Mason seems to be departing with his sense of humor intact. By the same token, his departure is unlikely to change anything at Groupon. He was, at most, a symptom of a deeper problem, the cherubic face of a young company that was growing up too fast. Groupon is still going to have to deal with the hangover of growing too much too quickly.
The defenestration of Andrew Mason was widely expected, telegraphed in recent months by rumors that the board was looking for someone more seasoned, and made all but certain after a dismal earnings report yesterday that sent Groupon’s stock tumbling 24 percent today. (The stock spiked 12 percent briefly in after-hours trading on news of Mason’s departure, but fell back. It’s lately trading at $4.70, up 4 percent from the official close.)
In what must have been a gesture by the board to show it was serious, Mason was sent packing without a new CEO in place. Instead two board members, executive chairman Eric Lefkofsky and vice chairman Ted Leonsis, will be interim co-CEOs. But this move is in itself unsettling. Co-CEOs rarely make for a good solution. And interim leaders will only add to the uncertainty that is weighing on Groupon’s stock.
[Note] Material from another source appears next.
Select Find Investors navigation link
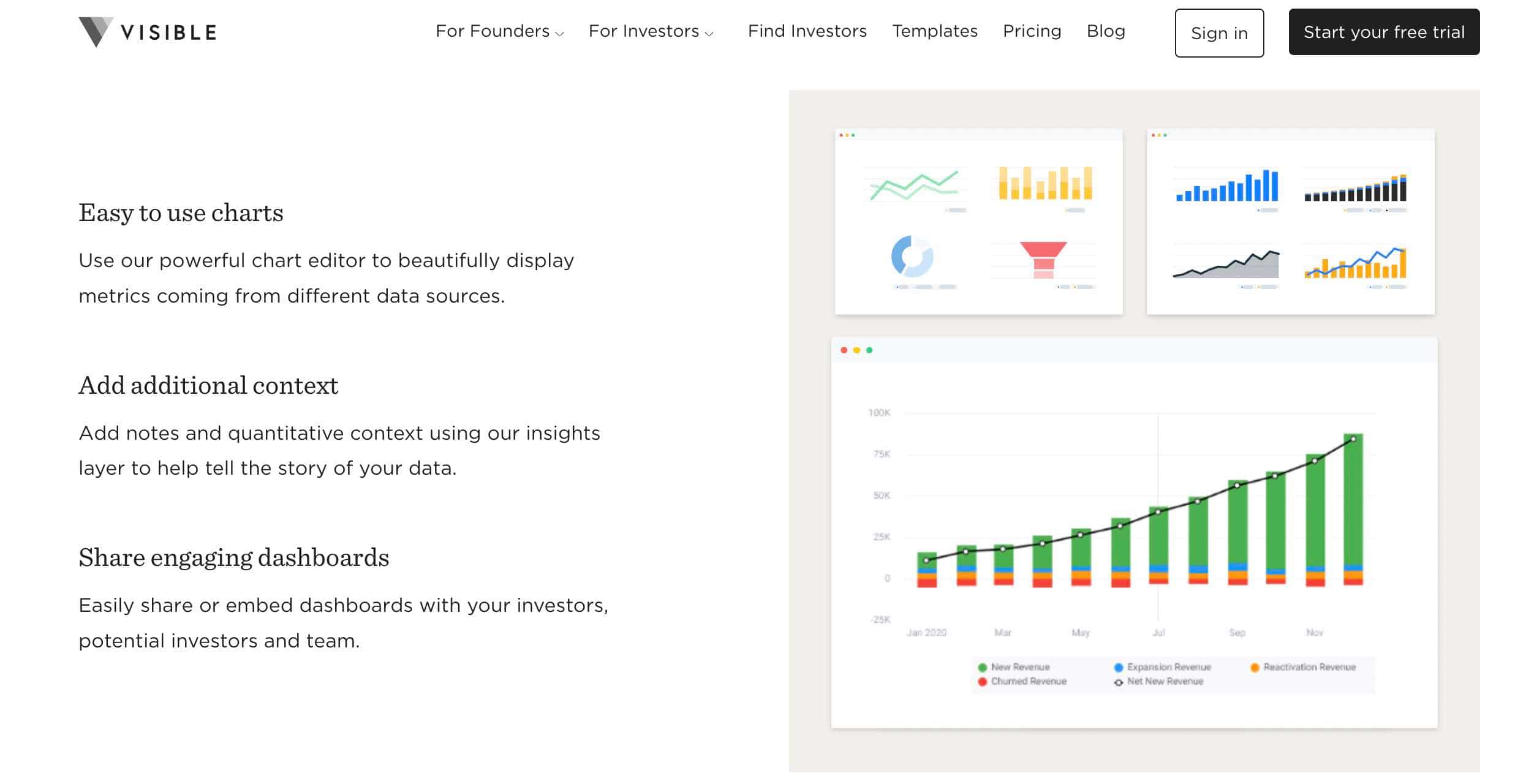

What’s more, Lefkofsky’s influence on Groupon during its rise is greater than it appeared while Mason was at the helm. The grow-at-all-costs ethic that spurred Groupon’s early success and is causing its present problems is right out of the Lefkofsky playbook. Lefkofsky was one of the Groupon insiders who cashed out hundreds of millions of dollars before the company’s IPO.
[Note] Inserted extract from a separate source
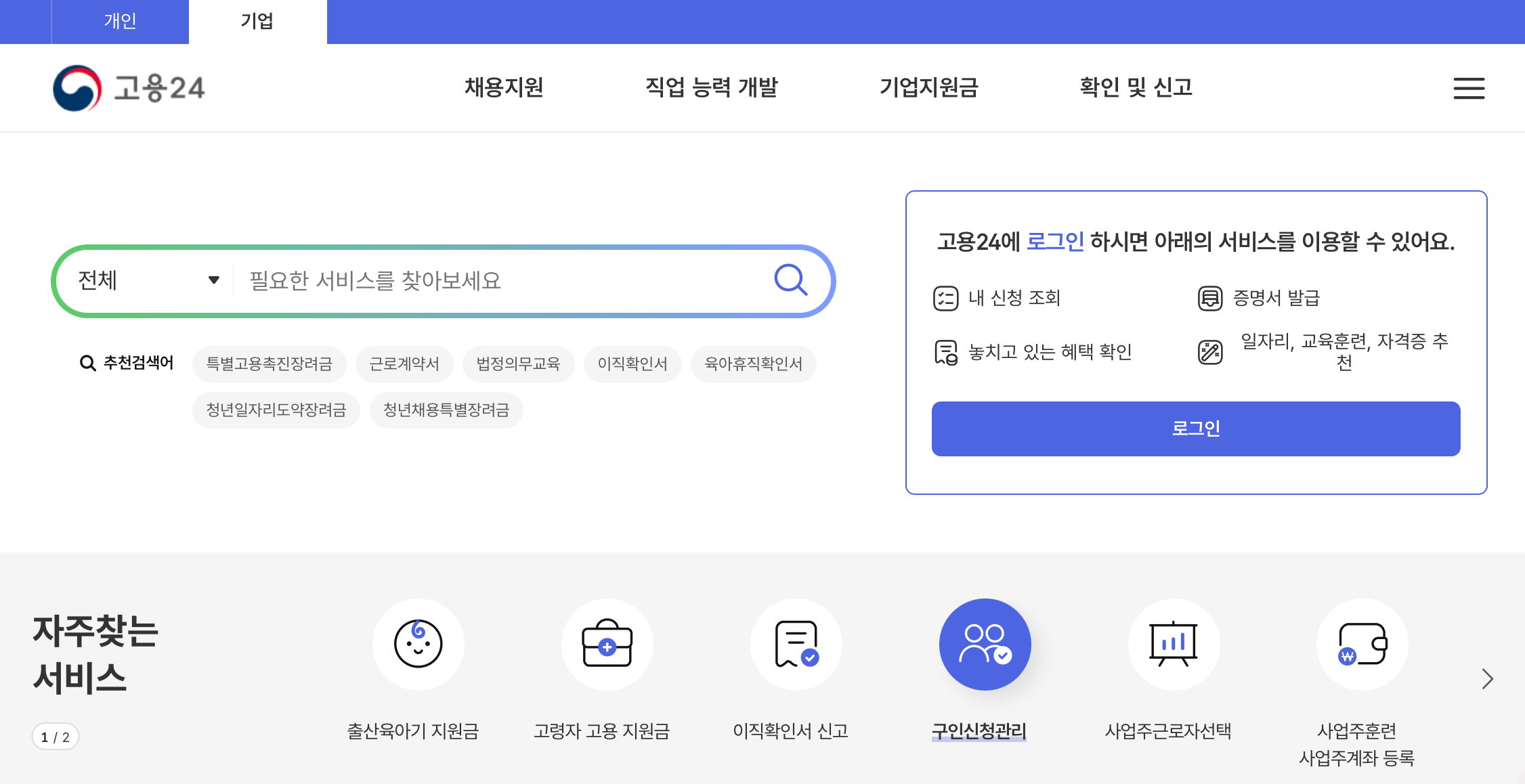Switch to the 개인 tab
Lefkofsky still owns a fifth of Groupon shares, however, so he still has a vested interest in seeing the company succeed. And for now, he and the board have bought at no cost something they very much need: more time. Swapping CEOs can cause turmoil in the short run, but it allows you to beseech unhappy shareholders to give the new CEO at least several quarters to fix things.
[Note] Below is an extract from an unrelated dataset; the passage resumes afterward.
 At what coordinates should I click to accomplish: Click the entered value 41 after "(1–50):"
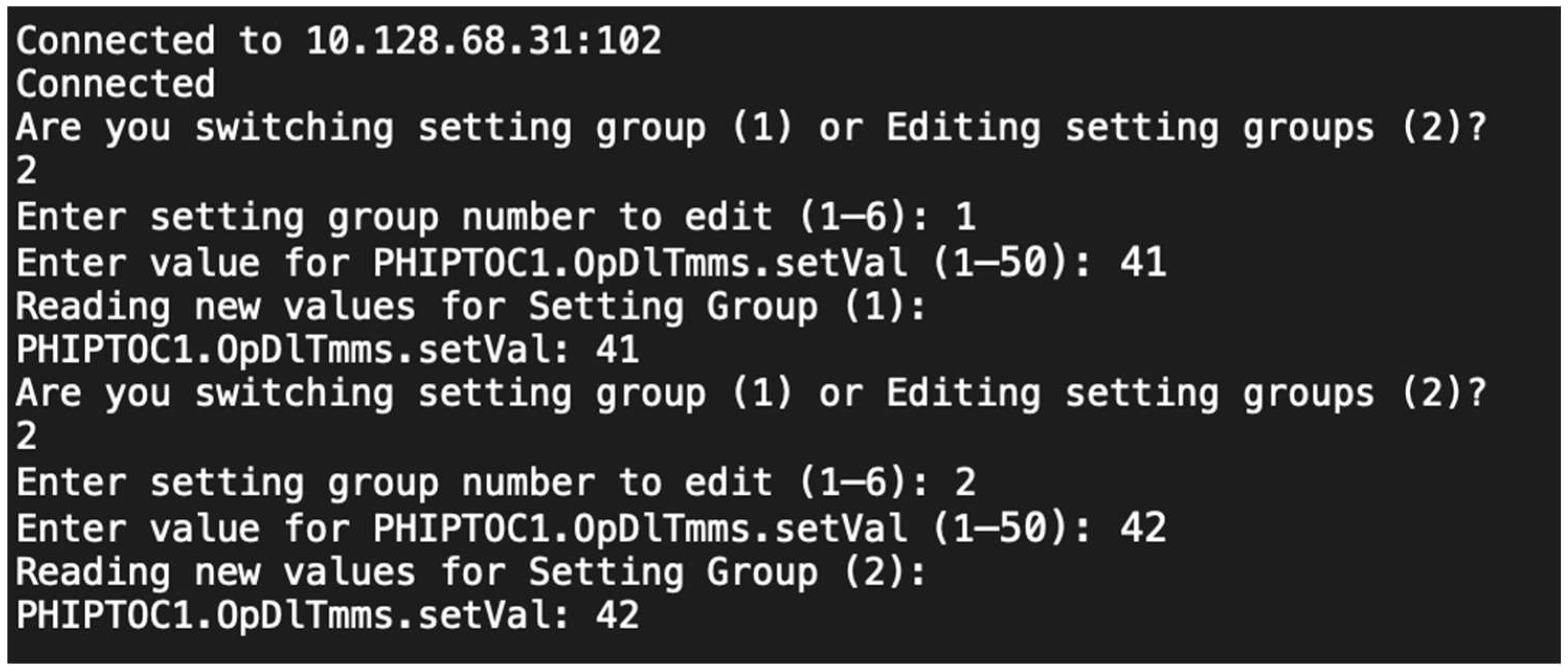[x=1143, y=263]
That new CEO will have a tough task. Groupon’s main business – the daily-deal, group coupons – rode a consumer fad that grew popular before losing allure as quickly as eBay’s auctions did a decade ago. The newer Groupon Goods, which sells discounted products directly to consumers, is a low-margin business that could easily be undercut by other competitors and that is already seeing its annual growth slow down.
Groupon could well find modest success in these areas over time, but it’s quite likely that its days of rapid growth are coming to an end. It’s hitting middle age sooner than even a lot of Internet startups do.
In that sense, the departure of Mason’s youthful face is fitting. Perhaps a more weathered, world-weary appearance is needed to set the tone for the company’s future expectations. But a word of warning to that new face: Stay away from the window in the CEO’s office. It’s a dangerous place to stand for too long.